## What you will do
Count the lines in the data below that contain the string "field", matching case exactly, and give only the number.

[Dataset excerpt]
--- start ---
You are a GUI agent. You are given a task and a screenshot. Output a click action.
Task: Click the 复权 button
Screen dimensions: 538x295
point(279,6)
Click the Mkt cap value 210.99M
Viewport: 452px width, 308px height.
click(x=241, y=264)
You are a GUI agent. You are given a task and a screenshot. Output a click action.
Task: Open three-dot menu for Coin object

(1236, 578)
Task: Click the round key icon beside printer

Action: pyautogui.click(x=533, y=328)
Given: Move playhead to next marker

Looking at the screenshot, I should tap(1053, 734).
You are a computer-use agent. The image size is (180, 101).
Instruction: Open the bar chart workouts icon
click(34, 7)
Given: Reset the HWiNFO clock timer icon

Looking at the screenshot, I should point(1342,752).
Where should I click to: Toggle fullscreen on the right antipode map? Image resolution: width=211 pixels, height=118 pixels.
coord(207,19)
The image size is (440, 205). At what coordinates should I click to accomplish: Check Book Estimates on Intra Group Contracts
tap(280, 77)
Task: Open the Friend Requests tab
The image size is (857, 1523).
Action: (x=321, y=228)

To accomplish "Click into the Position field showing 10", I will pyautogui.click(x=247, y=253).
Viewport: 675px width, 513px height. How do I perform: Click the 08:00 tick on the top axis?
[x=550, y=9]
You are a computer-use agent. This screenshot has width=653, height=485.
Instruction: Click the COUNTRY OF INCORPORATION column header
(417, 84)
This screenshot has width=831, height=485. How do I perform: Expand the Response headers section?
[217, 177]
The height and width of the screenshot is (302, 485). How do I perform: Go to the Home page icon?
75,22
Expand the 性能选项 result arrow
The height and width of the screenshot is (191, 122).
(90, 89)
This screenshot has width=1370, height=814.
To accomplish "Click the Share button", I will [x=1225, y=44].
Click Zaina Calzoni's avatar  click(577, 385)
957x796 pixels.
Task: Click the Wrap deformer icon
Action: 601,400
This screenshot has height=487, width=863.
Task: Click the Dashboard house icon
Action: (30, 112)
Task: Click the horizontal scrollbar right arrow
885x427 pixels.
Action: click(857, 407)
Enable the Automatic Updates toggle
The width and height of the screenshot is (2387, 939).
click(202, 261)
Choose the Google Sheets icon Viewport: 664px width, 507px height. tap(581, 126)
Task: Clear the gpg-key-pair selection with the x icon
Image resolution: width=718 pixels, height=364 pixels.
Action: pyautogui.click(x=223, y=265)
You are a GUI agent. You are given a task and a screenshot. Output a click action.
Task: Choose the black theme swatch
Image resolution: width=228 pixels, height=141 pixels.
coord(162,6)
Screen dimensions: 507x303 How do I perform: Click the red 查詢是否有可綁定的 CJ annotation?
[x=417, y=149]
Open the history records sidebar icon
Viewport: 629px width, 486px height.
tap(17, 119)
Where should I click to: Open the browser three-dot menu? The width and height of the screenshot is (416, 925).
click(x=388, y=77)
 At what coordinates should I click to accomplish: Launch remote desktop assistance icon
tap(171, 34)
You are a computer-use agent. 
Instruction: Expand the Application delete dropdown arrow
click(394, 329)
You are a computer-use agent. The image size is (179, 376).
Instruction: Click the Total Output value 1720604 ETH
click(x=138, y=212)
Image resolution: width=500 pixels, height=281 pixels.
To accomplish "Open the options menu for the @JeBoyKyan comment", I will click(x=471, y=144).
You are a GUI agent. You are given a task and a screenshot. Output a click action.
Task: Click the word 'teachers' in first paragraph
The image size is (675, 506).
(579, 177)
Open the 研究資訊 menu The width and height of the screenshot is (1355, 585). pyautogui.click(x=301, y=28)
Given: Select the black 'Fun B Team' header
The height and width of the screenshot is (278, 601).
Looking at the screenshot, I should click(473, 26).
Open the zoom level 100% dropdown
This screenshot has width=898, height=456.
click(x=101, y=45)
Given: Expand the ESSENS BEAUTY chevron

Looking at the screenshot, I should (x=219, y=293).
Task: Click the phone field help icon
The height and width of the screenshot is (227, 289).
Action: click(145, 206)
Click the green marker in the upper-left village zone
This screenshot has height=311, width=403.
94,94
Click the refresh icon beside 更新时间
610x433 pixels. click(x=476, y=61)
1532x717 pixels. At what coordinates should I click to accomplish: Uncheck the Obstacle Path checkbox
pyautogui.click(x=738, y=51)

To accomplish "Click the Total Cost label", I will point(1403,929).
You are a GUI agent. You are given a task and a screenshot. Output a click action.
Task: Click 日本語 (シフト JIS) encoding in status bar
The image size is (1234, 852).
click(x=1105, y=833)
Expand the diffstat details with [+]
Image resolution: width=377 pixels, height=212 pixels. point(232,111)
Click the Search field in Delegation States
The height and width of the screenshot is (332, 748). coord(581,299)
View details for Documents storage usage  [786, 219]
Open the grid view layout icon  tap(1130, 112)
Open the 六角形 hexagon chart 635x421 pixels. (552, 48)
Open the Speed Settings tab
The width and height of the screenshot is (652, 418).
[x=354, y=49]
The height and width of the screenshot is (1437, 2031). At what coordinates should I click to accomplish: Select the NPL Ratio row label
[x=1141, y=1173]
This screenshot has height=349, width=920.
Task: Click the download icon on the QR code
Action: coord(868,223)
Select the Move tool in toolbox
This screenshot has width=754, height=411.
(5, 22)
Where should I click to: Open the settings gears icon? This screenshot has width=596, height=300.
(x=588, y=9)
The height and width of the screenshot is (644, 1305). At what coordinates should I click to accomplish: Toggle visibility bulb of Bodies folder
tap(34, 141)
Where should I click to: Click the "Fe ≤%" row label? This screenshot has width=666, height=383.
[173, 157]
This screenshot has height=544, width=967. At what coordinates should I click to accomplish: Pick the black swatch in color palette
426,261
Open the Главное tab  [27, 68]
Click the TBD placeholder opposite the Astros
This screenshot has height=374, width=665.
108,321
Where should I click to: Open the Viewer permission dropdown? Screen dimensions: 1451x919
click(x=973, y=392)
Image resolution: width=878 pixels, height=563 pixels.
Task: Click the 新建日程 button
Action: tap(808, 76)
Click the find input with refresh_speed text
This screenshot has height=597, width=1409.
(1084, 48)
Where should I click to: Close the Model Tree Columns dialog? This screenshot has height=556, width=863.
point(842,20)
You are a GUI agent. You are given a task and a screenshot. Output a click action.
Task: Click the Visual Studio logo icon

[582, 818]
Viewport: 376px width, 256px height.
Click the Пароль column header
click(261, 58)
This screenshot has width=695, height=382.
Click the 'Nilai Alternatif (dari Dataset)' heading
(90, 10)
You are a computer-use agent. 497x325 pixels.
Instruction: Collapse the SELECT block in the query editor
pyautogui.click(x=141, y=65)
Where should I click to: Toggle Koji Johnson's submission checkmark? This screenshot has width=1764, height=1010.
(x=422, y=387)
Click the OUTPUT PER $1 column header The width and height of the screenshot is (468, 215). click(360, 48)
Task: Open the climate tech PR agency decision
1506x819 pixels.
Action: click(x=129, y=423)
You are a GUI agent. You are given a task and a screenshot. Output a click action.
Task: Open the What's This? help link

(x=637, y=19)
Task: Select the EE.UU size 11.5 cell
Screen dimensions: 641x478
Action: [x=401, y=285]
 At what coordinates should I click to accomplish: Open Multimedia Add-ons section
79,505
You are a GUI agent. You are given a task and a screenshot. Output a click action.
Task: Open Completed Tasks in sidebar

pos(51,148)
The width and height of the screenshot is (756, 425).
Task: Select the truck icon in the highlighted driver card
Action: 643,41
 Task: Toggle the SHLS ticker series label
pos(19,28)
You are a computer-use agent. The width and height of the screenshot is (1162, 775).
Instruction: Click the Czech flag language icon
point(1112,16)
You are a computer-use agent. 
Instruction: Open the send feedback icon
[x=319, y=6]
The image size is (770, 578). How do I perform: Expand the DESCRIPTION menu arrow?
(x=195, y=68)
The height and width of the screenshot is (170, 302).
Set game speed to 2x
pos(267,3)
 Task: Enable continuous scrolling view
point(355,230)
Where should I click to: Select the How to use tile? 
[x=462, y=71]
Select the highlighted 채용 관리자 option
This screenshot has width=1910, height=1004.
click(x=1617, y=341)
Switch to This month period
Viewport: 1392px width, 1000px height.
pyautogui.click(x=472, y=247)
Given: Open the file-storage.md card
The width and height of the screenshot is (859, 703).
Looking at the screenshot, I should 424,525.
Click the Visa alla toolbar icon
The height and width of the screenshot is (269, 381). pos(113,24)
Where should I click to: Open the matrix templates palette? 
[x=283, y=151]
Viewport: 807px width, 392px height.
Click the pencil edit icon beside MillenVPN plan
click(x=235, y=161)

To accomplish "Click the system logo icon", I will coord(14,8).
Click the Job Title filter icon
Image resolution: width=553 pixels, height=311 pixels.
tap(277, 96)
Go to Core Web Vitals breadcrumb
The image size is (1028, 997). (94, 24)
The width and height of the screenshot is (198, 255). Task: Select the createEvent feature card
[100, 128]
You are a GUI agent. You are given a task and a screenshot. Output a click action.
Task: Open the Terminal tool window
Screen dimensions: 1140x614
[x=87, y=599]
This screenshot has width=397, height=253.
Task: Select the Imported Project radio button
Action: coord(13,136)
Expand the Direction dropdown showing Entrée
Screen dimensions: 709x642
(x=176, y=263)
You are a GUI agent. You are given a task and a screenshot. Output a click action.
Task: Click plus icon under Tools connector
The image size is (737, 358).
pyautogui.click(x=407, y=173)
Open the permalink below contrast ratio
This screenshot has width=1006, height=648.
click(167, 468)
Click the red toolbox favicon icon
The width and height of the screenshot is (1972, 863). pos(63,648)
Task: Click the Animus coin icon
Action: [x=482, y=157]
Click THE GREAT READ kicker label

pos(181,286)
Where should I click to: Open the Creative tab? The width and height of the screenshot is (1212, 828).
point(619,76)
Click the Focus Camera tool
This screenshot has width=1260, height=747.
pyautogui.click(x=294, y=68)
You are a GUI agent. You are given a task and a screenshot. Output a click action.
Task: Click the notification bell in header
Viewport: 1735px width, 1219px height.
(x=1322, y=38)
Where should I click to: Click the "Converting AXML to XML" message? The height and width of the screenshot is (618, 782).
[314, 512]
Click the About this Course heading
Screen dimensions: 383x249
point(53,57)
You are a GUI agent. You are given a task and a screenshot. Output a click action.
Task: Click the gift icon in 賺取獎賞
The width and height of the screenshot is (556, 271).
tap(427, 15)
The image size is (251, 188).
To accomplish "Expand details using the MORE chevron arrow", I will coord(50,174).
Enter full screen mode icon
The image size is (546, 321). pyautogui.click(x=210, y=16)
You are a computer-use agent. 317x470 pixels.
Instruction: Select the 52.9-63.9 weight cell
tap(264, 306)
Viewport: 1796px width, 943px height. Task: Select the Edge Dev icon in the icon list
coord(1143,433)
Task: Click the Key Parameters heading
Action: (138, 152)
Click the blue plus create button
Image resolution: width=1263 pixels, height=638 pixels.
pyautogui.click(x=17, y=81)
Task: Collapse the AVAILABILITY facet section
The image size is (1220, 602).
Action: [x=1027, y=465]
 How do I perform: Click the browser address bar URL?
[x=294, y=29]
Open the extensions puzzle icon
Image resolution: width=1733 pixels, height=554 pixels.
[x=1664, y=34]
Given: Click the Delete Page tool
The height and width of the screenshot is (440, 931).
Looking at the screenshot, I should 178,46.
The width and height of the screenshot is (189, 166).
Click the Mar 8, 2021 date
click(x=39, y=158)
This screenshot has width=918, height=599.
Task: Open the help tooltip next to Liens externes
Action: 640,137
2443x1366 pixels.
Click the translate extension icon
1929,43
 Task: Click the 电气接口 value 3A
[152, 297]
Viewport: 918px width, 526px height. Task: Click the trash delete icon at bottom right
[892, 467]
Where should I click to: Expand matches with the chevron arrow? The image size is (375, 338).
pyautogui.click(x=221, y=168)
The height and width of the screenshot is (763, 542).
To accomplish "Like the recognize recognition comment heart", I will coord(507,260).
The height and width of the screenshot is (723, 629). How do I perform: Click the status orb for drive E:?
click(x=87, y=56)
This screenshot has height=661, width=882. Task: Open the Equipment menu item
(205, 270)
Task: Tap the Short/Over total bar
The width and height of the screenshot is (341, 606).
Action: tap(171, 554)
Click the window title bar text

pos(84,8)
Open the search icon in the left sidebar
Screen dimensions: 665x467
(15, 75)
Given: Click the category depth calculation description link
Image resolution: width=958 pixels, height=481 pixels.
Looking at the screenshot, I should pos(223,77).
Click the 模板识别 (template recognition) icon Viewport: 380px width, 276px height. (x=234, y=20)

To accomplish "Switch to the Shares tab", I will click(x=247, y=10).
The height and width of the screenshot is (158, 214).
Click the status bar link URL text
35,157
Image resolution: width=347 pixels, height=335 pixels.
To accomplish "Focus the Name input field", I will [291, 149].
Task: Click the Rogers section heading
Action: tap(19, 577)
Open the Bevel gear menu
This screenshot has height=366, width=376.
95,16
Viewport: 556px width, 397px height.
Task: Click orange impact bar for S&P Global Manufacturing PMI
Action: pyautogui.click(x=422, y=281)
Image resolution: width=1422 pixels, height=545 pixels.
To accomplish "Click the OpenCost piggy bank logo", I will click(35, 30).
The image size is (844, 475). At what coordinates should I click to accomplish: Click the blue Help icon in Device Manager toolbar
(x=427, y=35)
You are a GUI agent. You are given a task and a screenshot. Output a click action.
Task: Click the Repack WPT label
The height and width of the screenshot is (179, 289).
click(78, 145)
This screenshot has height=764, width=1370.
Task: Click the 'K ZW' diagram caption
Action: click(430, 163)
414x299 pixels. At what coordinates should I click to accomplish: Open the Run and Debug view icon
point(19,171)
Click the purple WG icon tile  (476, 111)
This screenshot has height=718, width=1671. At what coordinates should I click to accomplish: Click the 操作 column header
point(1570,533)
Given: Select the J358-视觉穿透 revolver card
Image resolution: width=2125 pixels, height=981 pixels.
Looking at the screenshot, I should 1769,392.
--- end ---
## Result for this task
4